> Exercise: Reproduce every one of the entries below verbatim, from the first line to the last.

> Material for this task:
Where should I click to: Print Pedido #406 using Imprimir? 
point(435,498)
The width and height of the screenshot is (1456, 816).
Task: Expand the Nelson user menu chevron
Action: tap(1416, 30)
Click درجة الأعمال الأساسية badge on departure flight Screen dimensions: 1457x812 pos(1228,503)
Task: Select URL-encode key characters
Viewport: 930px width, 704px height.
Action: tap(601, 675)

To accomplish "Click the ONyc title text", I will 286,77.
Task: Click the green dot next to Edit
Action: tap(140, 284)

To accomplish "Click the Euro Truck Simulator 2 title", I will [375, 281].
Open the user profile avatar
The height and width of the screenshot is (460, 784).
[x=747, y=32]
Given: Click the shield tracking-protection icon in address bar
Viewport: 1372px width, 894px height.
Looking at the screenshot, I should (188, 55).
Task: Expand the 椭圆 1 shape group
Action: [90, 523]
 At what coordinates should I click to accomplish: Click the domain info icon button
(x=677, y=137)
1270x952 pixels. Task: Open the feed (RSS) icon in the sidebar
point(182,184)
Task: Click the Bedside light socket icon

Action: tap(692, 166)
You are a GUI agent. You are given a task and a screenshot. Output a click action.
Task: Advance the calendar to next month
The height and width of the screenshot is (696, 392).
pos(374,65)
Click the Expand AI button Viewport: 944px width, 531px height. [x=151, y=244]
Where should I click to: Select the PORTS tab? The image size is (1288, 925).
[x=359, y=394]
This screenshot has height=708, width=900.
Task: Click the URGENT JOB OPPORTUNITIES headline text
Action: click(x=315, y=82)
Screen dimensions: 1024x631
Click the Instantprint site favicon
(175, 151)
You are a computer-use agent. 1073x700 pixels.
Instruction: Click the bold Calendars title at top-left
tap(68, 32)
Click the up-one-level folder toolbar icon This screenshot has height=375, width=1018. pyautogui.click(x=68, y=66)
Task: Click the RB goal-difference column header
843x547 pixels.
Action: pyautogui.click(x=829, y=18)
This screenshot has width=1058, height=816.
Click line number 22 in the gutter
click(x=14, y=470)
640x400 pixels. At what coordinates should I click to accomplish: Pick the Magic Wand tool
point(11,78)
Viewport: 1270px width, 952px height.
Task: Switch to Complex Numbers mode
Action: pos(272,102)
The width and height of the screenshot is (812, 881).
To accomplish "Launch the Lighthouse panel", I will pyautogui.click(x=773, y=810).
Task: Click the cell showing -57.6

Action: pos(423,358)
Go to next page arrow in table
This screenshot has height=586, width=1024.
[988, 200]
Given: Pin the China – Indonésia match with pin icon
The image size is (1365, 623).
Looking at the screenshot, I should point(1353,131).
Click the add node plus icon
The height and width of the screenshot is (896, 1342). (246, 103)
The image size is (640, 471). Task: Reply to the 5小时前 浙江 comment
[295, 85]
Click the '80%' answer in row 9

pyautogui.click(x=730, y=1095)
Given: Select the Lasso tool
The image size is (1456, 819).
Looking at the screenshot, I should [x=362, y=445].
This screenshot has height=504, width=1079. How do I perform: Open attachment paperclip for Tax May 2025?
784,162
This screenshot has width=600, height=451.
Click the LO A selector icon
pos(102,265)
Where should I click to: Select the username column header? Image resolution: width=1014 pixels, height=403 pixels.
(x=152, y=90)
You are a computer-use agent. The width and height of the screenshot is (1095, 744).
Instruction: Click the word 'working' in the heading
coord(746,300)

> Task result:
Where should I click to: Print Pedido #406 using Imprimir? 
point(435,498)
The width and height of the screenshot is (1456, 816).
Task: Expand the Nelson user menu chevron
Action: tap(1416, 30)
Click درجة الأعمال الأساسية badge on departure flight Screen dimensions: 1457x812 pos(1228,503)
Task: Select URL-encode key characters
Viewport: 930px width, 704px height.
Action: tap(601, 675)

To accomplish "Click the ONyc title text", I will 286,77.
Task: Click the green dot next to Edit
Action: tap(140, 284)

To accomplish "Click the Euro Truck Simulator 2 title", I will [375, 281].
Open the user profile avatar
The height and width of the screenshot is (460, 784).
[x=747, y=32]
Given: Click the shield tracking-protection icon in address bar
Viewport: 1372px width, 894px height.
Looking at the screenshot, I should (188, 55).
Task: Expand the 椭圆 1 shape group
Action: [90, 523]
 At what coordinates should I click to accomplish: Click the domain info icon button
(x=677, y=137)
1270x952 pixels. Task: Open the feed (RSS) icon in the sidebar
point(182,184)
Task: Click the Bedside light socket icon

Action: tap(692, 166)
You are a GUI agent. You are given a task and a screenshot. Output a click action.
Task: Advance the calendar to next month
The height and width of the screenshot is (696, 392).
pos(374,65)
Click the Expand AI button Viewport: 944px width, 531px height. [x=151, y=244]
Where should I click to: Select the PORTS tab? The image size is (1288, 925).
[x=359, y=394]
This screenshot has height=708, width=900.
Task: Click the URGENT JOB OPPORTUNITIES headline text
Action: click(x=315, y=82)
Screen dimensions: 1024x631
Click the Instantprint site favicon
(175, 151)
You are a computer-use agent. 1073x700 pixels.
Instruction: Click the bold Calendars title at top-left
tap(68, 32)
Click the up-one-level folder toolbar icon This screenshot has height=375, width=1018. pyautogui.click(x=68, y=66)
Task: Click the RB goal-difference column header
843x547 pixels.
Action: pyautogui.click(x=829, y=18)
This screenshot has width=1058, height=816.
Click line number 22 in the gutter
click(x=14, y=470)
640x400 pixels. At what coordinates should I click to accomplish: Pick the Magic Wand tool
point(11,78)
Viewport: 1270px width, 952px height.
Task: Switch to Complex Numbers mode
Action: pos(272,102)
The width and height of the screenshot is (812, 881).
To accomplish "Launch the Lighthouse panel", I will pyautogui.click(x=773, y=810).
Task: Click the cell showing -57.6

Action: pos(423,358)
Go to next page arrow in table
This screenshot has height=586, width=1024.
[988, 200]
Given: Pin the China – Indonésia match with pin icon
The image size is (1365, 623).
Looking at the screenshot, I should point(1353,131).
Click the add node plus icon
The height and width of the screenshot is (896, 1342). (246, 103)
The image size is (640, 471). Task: Reply to the 5小时前 浙江 comment
[295, 85]
Click the '80%' answer in row 9

pyautogui.click(x=730, y=1095)
Given: Select the Lasso tool
The image size is (1456, 819).
Looking at the screenshot, I should [x=362, y=445].
This screenshot has height=504, width=1079. How do I perform: Open attachment paperclip for Tax May 2025?
784,162
This screenshot has width=600, height=451.
Click the LO A selector icon
pos(102,265)
Where should I click to: Select the username column header? Image resolution: width=1014 pixels, height=403 pixels.
(x=152, y=90)
You are a computer-use agent. The width and height of the screenshot is (1095, 744).
Instruction: Click the word 'working' in the heading
coord(746,300)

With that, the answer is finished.